Tentu saja, dia bukan seorang pejuang.
Orang macam apa dia saat itu?
Dia tidak tahu.
Tetapi dia tahu secara kasar bahwa dia bukanlah sesuatu yang terbuat dari hal-hal positif, indah, dan hebat. Hal-hal seperti keyakinan, kepercayaan, kesombongan … adalah hal-hal yang jauh dari siapa dia.
Bahkan ketika dia melihat Airn dan Bratt, yang merupakan teman dekatnya sekarang, dia merasa rendah diri, cemburu, marah, dan kemudian malu pada dirinya sendiri karena merasa bahwa …
Judith sendiri tahu dia tidak memiliki karakter yang tepat.
Puck!
Puck!
Puahk!
‘Brengsek, sakitnya parah!’
Dia berpikir, menahan rasa sakit yang berdenyut-denyut, dan kemudian dia memikirkan hal-hal lain.
Dia berpikir dan berpikir tentang bentuk Bratt yang anggun dan santai dan kekuatan yang berasal dari kebaikan Airn, bakat yang dimiliki Ilya sejak lahir, dan hal-hal indah dan patut ditiru lainnya yang ingin dia miliki.
Namun, kesimpulan akhir yang dia capai adalah dia tidak bisa seperti mereka.
Puck!
Seseorang yang serakah, pelit, dan tidak tahu berterima kasih.
Jika orang lain selain dia berada di sekitar teman-teman seperti itu, mereka akan mati, mereka tidak akan bisa memegang pedang mereka karena ketidakadilan, dan seluruh tubuh mereka akan terbakar karena inferioritas yang mereka rasakan.

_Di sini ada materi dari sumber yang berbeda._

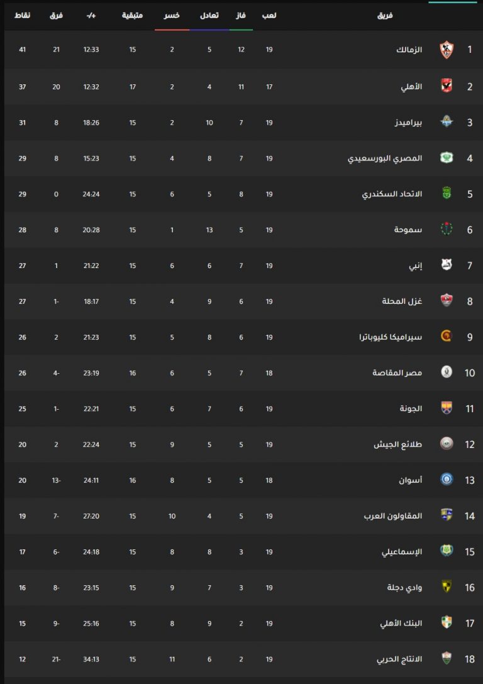The width and height of the screenshot is (483, 684).
Task: Click the Wadi Degla yellow crest
Action: point(447,586)
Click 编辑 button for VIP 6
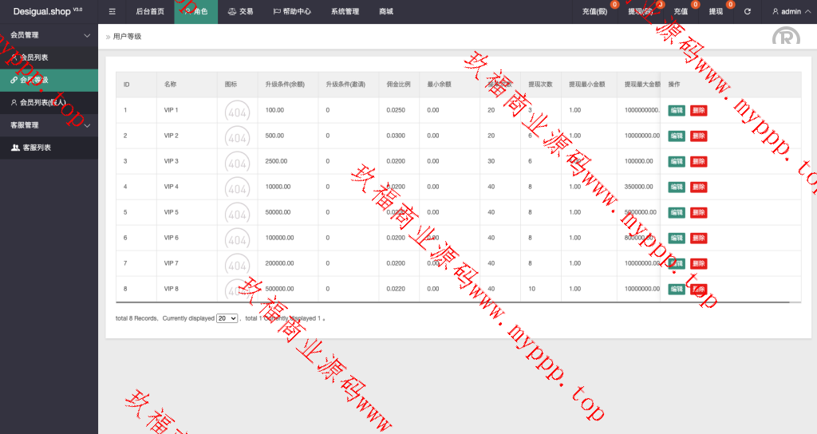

Seseorang yang tidak pernah berhenti cemburu.
Itu dia sekarang.
Judith sendiri yang memikirkan hal itu.
Itu adalah pikiran Judith yang tidak akan berubah tidak peduli seberapa keras atau tegas dia mencoba.
Dan itu adalah fakta bahwa dia akhirnya siap untuk mengakuinya.
Woong!
Dorong!
“Oh!”
Judith mengangkat tangannya untuk memblokir tendangan Garam.
Aura panas seperti lava di gunung berapi aktif, meletus di dalam dirinya.
Begitu kekuatan terkonsentrasi di intinya, dia terus berlari. Garam bingung karenanya.
Tentu saja, dia tahu sejak awal bahwa ini tidak akan menjadi pertandingan yang mudah.
Dia menggunakan telapak tangannya untuk memblokirnya. Tapi tangannya dibanting oleh Judith.
Dia memasuki panjang lengan lawan dan mengayunkan tinju kanannya.
Puck!
Clank!
“Kuak!”
“Kuah…!”
Di saat yang sama, tendangan lutut Garam mengenai wajah Judith.
Dia buru-buru meletakkan tangan kirinya untuk memblokir, tetapi kerusakan karena itu bahkan lebih besar.
Tinju ke lututnya, dan tendangan ke perut dan wajahnya.
Namun, Judith tidak takut lagi dengan rasa sakit itu dan berlari lagi.
Bahkan, dia tidak takut sama sekali.
Dorong!
Puck!
Puck!
Dia bangkit kembali karena tendangan depan dari orc, dan bergerak lagi. Ini diikuti oleh pertukaran pukulan ke wajah dan perut.
Sama seperti sebelumnya, Judith, yang menderita kerugian, didorong mundur lebih jauh.
Itu menyakitkan. Sakit sekali. Tapi dia hanya mengusap dagunya yang berdenyut-denyut, dan memuntahkan darah.
Dia cemburu lagi. Dari fisik lawannya yang luar biasa, dan itu memanaskan pikirannya.
Api keinginan dan kecemburuan menyelimuti tubuhnya.
Situasi yang dia hadapi sudah cukup bagi manusia normal untuk menyerah.
Tapi tidak dengan dia.
Judith, yang telah menjalani seluruh hidupnya seperti itu, adalah orang yang tahu lebih baik daripada siapa pun tentang cara menahan api itu.
Dia menggunakan inferioritas sebagai makanannya.
Kecemburuan, keinginan, dan keraguan diri sebagai kekuatan pendorongnya.
Saat dia dilalap api, dia tersenyum.
Dan kemudian pergi untuk Garam lagi.
“…”
Karakum, seorang pejuang, atau lebih tepatnya, seorang pejuang roh, menyaksikan situasi terungkap.
Tiba-tiba, dia mematahkan pegangan kursi tanpa menyadarinya.
‘Untuk menggunakan Five Spirit Divine Technique yang bahkan belum diajarkan!’
Karakum ingat pertempuran di dataran.
Ini adalah Aura of Spirit kedua yang dia saksikan dari grup setelah Airn Pareira menampilkan Aura of Steel-nya.